Has anyone had any success with evaluating the impact of using Generative AI tools such as GitHub's Copilot on the productivity or performance impact on developers? I see a lot of qualitative discussions about how developers say they are more productive, but how are you measuring that impact?
Sort by:
There are multiple ways to check on the productivity improvements
Baseline Velocity / throughput of past X months which was without any code companion. Track the velocity / throughput post the code companion usage - to get a steady state view try for atleast 3 - 6 sprints : during this period ensure the developer is encourage to use the tool. The telemetry reports will provide how many are actively using the tool, how many prompt are being done / accepted etc. Make corrections based on this data report - if teams need more training provide so, if they need additional time to get used to using the tool provide so, we also have devised mechanisms to check lines of code generated - human vs machine generated (check latest announcements from GHCP for these aspects)

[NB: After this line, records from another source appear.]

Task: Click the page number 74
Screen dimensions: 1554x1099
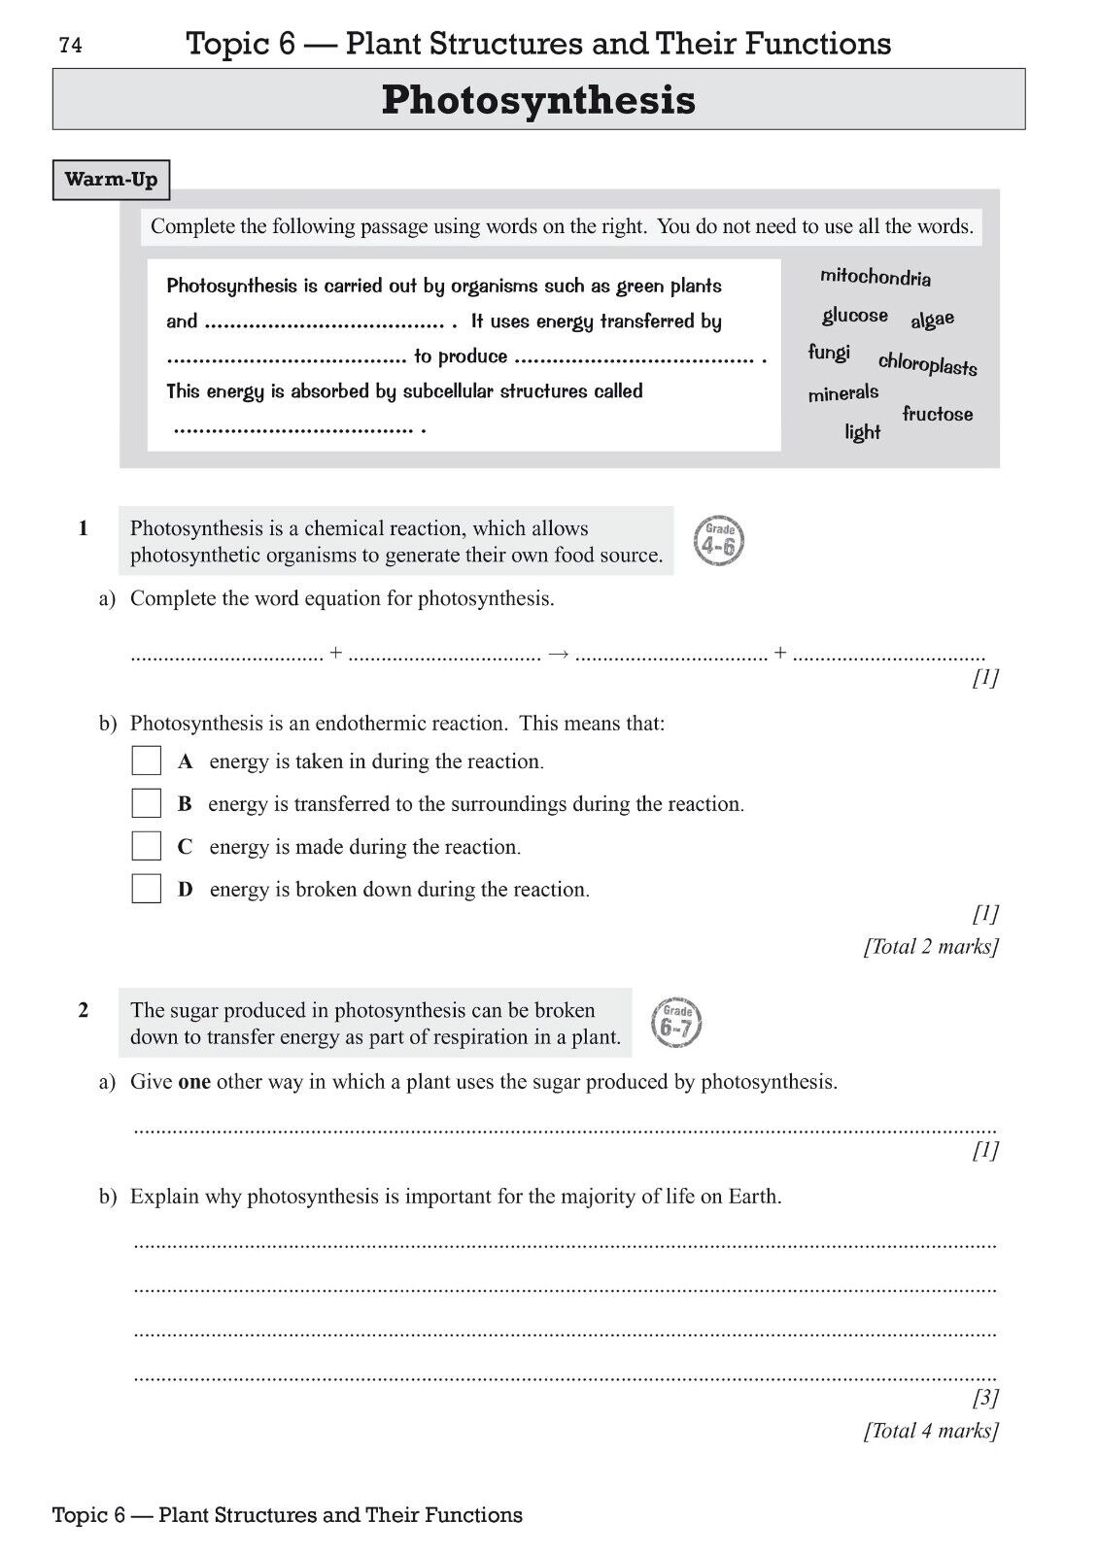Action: pos(71,46)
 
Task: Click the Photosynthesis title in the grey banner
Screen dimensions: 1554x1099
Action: pos(538,100)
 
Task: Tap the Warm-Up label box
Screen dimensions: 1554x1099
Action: pos(111,180)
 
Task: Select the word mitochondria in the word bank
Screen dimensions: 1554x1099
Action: pos(875,278)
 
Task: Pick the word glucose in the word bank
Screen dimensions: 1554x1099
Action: pos(855,316)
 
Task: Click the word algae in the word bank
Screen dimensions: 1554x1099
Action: pos(933,320)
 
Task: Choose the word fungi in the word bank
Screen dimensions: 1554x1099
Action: pos(829,353)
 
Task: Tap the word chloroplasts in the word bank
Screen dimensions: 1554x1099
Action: pos(928,364)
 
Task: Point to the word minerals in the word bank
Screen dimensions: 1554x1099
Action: pos(842,393)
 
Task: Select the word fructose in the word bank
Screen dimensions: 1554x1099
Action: pos(937,414)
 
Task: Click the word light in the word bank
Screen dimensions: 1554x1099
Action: pos(862,432)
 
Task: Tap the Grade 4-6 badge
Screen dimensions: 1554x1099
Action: pos(719,542)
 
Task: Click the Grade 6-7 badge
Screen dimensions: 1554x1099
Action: pos(676,1024)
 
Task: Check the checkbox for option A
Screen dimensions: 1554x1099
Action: pos(147,760)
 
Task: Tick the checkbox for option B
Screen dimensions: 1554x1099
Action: pos(147,803)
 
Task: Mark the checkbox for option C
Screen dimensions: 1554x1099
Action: pos(147,846)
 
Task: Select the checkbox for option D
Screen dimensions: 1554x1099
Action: pos(147,889)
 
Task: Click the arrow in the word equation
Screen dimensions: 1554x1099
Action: pos(558,655)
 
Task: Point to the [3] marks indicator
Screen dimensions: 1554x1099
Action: pos(985,1398)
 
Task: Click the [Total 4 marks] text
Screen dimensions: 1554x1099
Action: pos(931,1430)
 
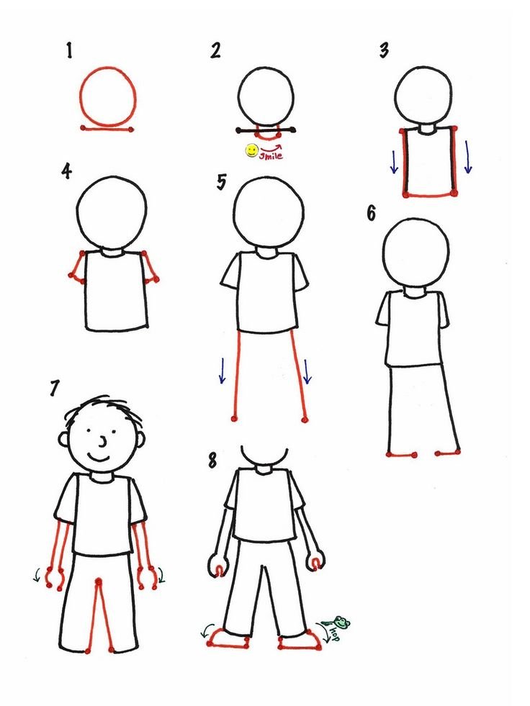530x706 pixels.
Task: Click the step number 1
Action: [x=69, y=50]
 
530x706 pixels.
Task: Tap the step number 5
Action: [x=221, y=182]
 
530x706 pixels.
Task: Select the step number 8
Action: [x=212, y=460]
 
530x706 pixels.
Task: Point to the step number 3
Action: [x=384, y=50]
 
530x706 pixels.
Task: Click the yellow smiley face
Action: [x=251, y=150]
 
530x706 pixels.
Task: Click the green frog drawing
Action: [x=341, y=622]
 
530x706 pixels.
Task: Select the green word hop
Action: [x=334, y=633]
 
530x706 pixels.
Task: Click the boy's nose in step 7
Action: [x=104, y=442]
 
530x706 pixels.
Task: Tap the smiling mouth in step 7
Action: [x=99, y=458]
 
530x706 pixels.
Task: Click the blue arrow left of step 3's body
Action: [x=395, y=162]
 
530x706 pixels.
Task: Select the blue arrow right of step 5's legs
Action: [x=307, y=371]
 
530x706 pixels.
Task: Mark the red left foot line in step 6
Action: [x=401, y=455]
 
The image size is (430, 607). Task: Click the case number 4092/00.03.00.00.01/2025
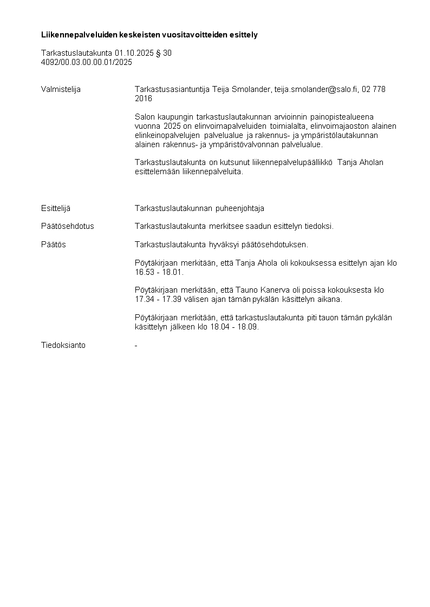[x=87, y=62]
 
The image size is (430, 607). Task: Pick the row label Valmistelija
[x=61, y=89]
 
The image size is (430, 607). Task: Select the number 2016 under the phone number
[x=144, y=98]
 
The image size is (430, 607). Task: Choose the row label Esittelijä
[x=56, y=208]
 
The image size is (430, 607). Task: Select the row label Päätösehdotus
[x=67, y=226]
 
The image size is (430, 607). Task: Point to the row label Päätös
[x=53, y=244]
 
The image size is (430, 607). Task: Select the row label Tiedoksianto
[x=63, y=345]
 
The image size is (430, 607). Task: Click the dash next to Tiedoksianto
[x=136, y=345]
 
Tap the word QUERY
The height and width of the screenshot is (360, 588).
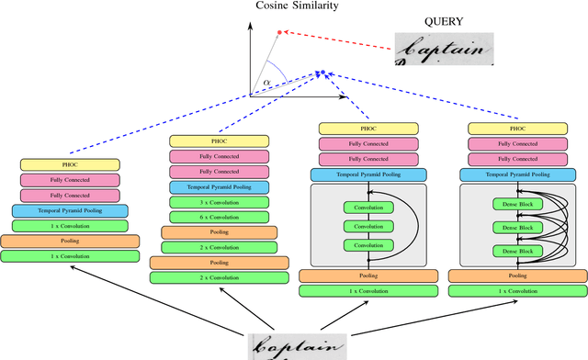click(425, 21)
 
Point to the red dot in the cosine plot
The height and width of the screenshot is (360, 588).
click(279, 32)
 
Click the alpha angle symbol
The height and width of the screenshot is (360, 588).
click(267, 83)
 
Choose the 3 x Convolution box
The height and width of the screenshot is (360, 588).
click(218, 201)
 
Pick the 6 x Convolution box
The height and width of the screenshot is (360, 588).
click(218, 216)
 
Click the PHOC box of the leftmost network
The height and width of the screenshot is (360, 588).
click(70, 163)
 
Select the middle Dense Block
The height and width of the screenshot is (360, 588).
click(515, 227)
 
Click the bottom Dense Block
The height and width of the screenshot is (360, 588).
click(515, 251)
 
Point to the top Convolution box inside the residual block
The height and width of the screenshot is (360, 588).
click(368, 208)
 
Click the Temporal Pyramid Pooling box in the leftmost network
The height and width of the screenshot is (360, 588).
click(70, 210)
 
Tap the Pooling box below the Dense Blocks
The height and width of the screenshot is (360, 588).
click(517, 275)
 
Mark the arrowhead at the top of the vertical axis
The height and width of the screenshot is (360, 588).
click(250, 24)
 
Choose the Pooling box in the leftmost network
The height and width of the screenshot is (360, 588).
click(70, 241)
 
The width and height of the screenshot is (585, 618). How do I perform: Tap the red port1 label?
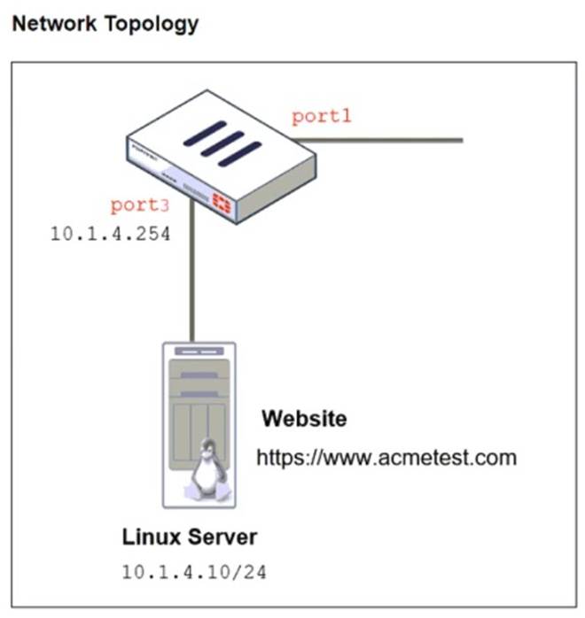tap(323, 117)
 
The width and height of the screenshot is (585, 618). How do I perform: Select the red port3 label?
tap(139, 205)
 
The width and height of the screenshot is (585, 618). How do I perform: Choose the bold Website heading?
tap(304, 418)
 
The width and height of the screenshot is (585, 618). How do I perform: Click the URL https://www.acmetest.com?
tap(386, 458)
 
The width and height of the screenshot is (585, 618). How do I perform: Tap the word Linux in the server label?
tap(153, 537)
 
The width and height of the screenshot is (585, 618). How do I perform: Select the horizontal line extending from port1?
tap(390, 140)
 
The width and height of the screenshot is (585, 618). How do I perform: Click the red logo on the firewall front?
tap(220, 205)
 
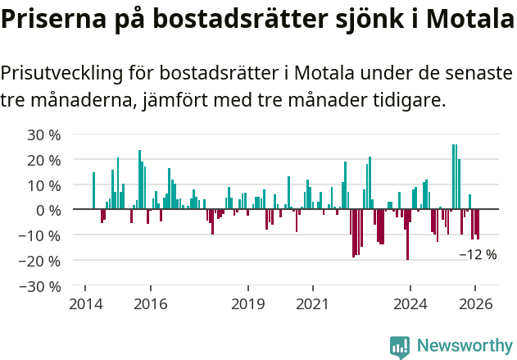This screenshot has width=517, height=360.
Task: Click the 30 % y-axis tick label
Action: coord(44,134)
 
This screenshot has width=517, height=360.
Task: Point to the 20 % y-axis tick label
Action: coord(44,160)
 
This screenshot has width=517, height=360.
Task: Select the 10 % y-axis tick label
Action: coord(44,185)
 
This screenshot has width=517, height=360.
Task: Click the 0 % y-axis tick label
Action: coord(48,211)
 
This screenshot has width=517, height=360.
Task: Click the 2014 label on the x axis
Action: coord(85,304)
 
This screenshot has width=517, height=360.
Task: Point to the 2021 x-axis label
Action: coord(312,304)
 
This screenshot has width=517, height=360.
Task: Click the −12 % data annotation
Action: coord(478,255)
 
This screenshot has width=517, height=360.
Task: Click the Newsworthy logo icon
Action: coord(400,347)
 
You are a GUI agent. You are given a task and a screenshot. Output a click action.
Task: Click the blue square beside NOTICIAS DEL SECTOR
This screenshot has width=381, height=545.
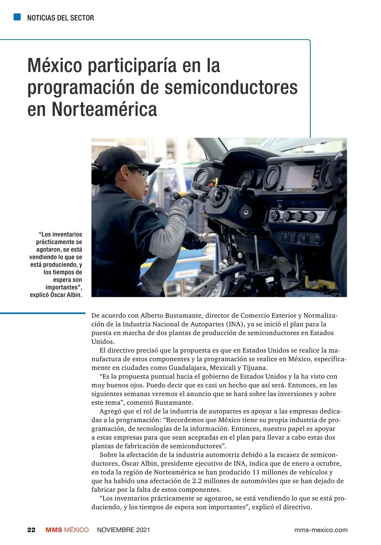point(17,17)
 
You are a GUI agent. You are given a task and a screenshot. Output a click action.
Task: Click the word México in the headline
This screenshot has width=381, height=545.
point(55,66)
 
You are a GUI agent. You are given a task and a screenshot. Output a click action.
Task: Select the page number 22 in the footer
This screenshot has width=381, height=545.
point(31,530)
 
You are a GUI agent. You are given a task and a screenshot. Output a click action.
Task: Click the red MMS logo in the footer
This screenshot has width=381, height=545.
point(54,530)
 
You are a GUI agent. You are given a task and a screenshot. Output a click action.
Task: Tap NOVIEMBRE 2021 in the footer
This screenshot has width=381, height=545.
point(123,530)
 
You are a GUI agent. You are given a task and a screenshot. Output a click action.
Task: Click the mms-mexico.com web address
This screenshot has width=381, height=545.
point(321,530)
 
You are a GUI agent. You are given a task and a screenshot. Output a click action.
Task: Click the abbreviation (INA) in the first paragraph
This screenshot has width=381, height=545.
point(235,324)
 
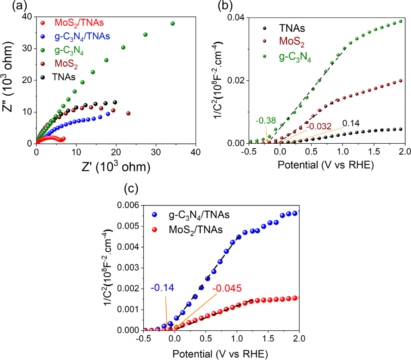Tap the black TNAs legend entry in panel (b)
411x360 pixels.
pyautogui.click(x=292, y=28)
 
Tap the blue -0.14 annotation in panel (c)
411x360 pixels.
pyautogui.click(x=161, y=288)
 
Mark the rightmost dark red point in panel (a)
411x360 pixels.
pyautogui.click(x=128, y=114)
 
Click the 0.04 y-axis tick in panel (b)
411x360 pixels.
pyautogui.click(x=235, y=17)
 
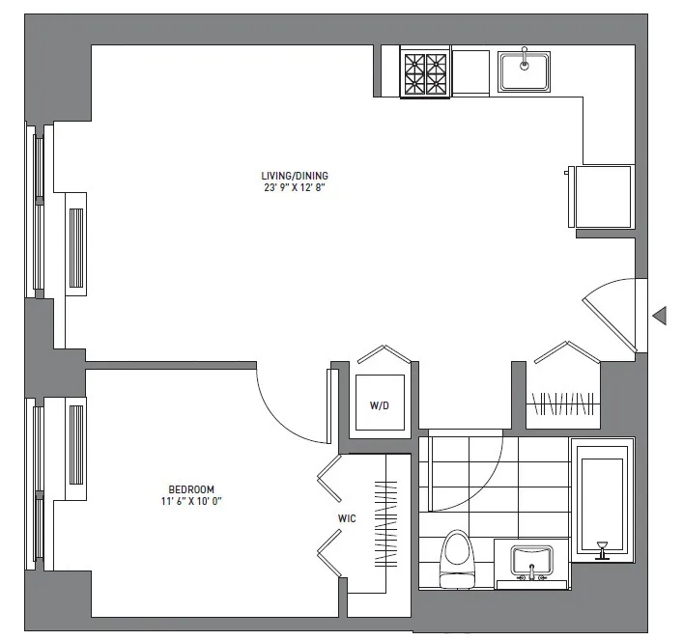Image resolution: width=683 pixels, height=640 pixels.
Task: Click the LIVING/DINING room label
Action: [x=295, y=176]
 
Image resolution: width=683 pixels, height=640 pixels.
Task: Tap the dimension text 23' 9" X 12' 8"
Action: [x=295, y=188]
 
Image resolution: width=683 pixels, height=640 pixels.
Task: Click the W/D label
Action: [x=380, y=405]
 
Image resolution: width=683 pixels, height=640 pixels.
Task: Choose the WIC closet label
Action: [x=348, y=518]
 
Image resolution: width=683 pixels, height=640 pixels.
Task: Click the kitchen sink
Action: [x=525, y=70]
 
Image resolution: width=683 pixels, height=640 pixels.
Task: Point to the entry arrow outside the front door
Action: [x=660, y=316]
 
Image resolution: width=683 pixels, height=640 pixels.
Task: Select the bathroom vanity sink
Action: [x=531, y=562]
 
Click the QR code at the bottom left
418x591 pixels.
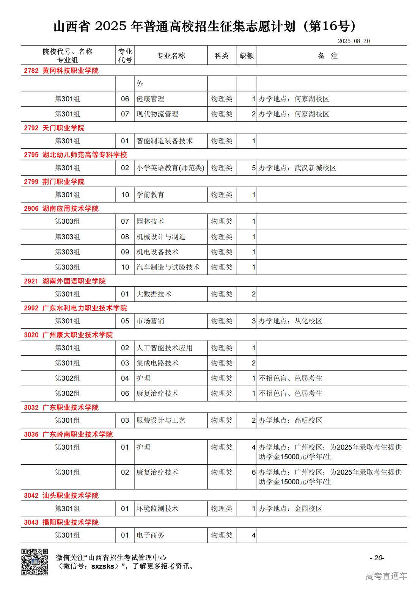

Once in regular use for build, you see the trend moving upwards & various quantitative & qualitative metrics of regular development will be able to show the outcomes - code quality, velocity, time to market etc
I use GitHub Copilot almost daily, and I am an experienced Java developer. It actually makes me more productive when creating some patterns and refactoring, unit testing. I am exploring further at this point. What I can say is probably increasing my output 2x fold. The caveat is I still check the code generated for validity. I bet that senior devs will use the tool more efficiently due to the fact they know what to ask, based on their experience.
Any specific use cases that you might be able to share with using GitHub CoPilot?
Yes, these tools are very effective and efficient.
From my perspective, we proved the value of Generative AI (Development co-pilots) by focusing on two key areas. First, we measured our team's velocity, establishing a clear baseline before introducing the tool and seeing a sustained increase in story points completed per sprint afterward.
Second, we went beyond just counting pull requests. We tracked PR cycle time—the time from creation to merge—and saw a significant drop. For us, that was the key insight: we weren't just writing more code, we were delivering and merging it much faster without compromising quality.